We pulled some of the main topics from the article into this post (full link to the original article at the end). The article’s introduction is about real estate agents using the term ‘room for a pool’ when advertising a property – but it expands from there into budgets and timelines.
Google’s top results are going to lead you astray here. An inground pool is not $10,000 or even $20,000 as a starting point, let alone an average cost.
“I’d say the bare minimum for a pool, assuming that everything’s perfect and you want a really stripped-down product, is $50,000, but it usually gets up to $100,000 and beyond,” says Jon Hutchings, owner of Bikini Pools and Spas from Los Angeles.
So, what about all those enticing search engine results, which show “average cost” of $10,000 or $20,000? “That’s just a way to get the salesman’s foot in the door.”

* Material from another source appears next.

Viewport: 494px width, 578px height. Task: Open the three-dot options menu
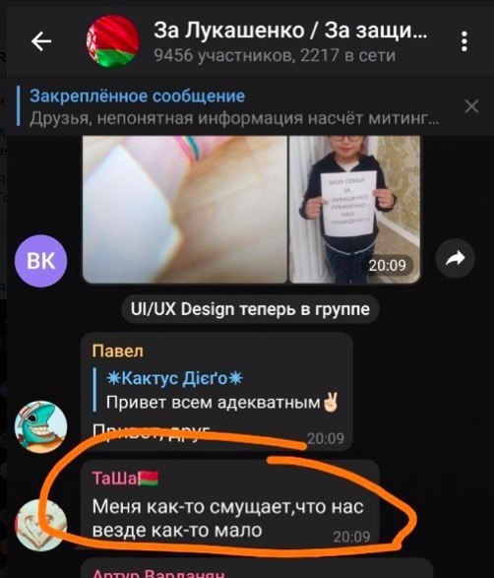(x=464, y=41)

Bob Tait, a mortgage banker in the NorthEast Tri-Cities area, confirms: “A basic pool is $45,000—and that does not include deck, fence, landscape, patio, lighting. All those elements take it up to $100,000,” he says.
Certainly there are ways to lower the cost. For example, installing a fiberglass pool instead of gunite will save 20-30%. And creative designers can think of ways to reduce material costs.

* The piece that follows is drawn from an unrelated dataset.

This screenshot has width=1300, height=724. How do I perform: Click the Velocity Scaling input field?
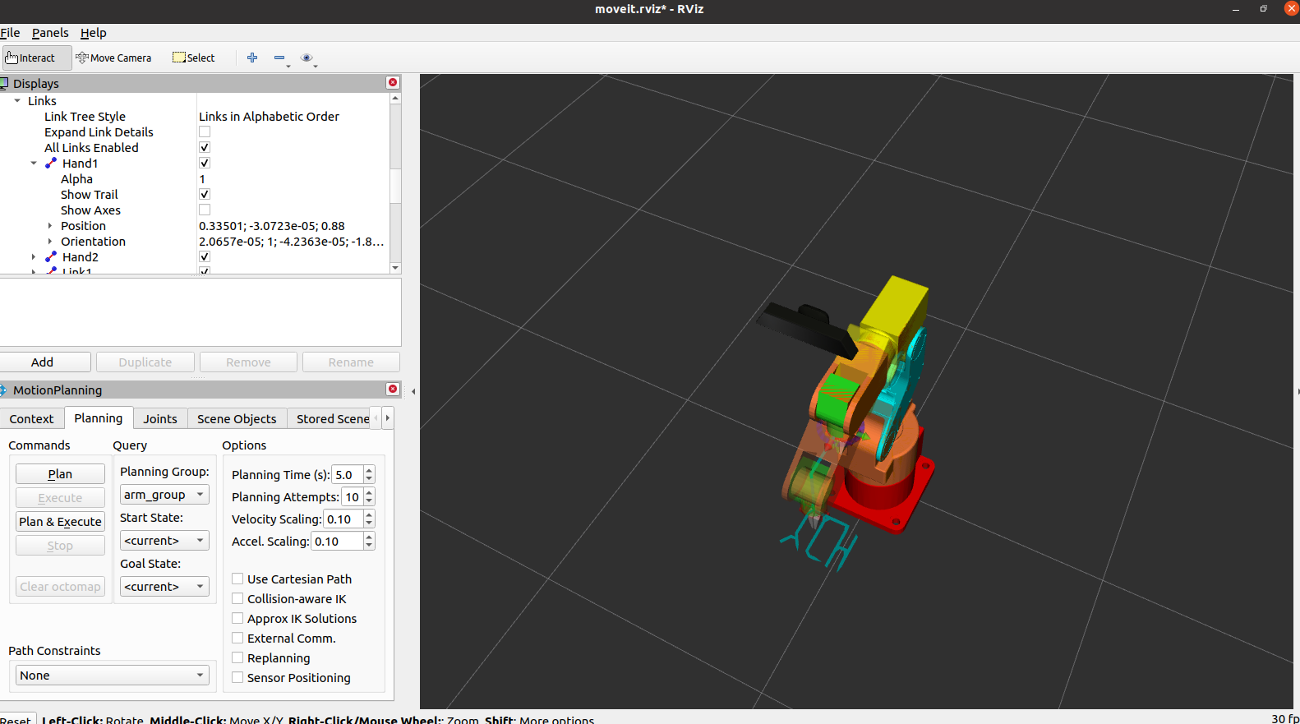[342, 519]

When you’re dealing with a pool salesperson on a high-end item, “there are all sort of ways to bump the price up” according to Hutchings. Especially for something that is not built yet, it’s easy to pad the initial estimate. And buyers should certainly be cautious. Also, however, be aware that certain elements seem extra, but simply cannot be eliminated—by law. For example, a fence is typically not optional.
“Fence rules may vary, but in general, there’s always a requirement for a fence outside the property to make sure a kid can’t come in—and it has to have self-closing gates,” says Hutchings. “Some areas have gone beyond that, requiring a fence in between your own house and pool.”
Other potential extra costs that may be optional or mandatory, depending on the area and the home, start with an automatic pool cover, special alarms on the home’s doors and windows, underwater pool lights, and a heater. Then there are the pre-existing variables, like trees that need to be cleared, or hidden utilities that need to be rerouted.
Clearly this isn’t a one-person job. It’s also not a single-contractor job. If you’re getting a small, simple fiberglass or vinyl liner sport pool, you’ll likely work with a contractor who has a small, tight-knit network of specialty subcontractors like plumbing and electrical. Even the most hands-on contractors have their favorite specialists—plaster guy or rebar expert or artificial stone fabricator—that they strongly prefer using for that part of the job. If you have faith in your contractor, trust that their purpose in bringing in subs is to get top-quality work, not to make the job more complicated.
If you want something customized—small or large—with special features like a waterfall, or a paver deck, it will involve the main contractor bringing in additional specialty trade subcontractors, and also necessitate you hire a designer from the start.
Which brings up another important distinction: Pool designer and contractor are two different things. In many cases, the person who comes out to survey your yard and discuss your design preferences is not the person who will oversee the construction. They work together closely, though. If your main contractor does not work closely with all his subs, that’s a major red flag.
That’s why established, well reputed, hands-on contractors that personally oversee projects are in high demand.
People in the industry recommend physically going to the pool contractor’s office and/or to a couple finished projects, and asking questions until you’re certain the contractor you’re talking to will be overseeing the job personally—and have spoken with happy customers who vouch for the work quality.
According to mortgage banker Bob Tait, no matter what kind of financing he and his clients decide upon, it usually takes about 30 days to go through. And the timeframe for permitting once plans are in place is about four to six weeks. So, if a customer begins applying for financing at the same time as they begin working with a designer/contractor to create plans, they should be able to see construction commence six weeks after committing to the project.
Construction time for a pool, according to experts, should be three to four months. There are not many reasons why a homeowner would need to live with a giant unfilled hole in the backyard for any longer. Possible reasons for additional delay? Excessively rainy weather, or perhaps bad soil, leading to unforeseen engineering work.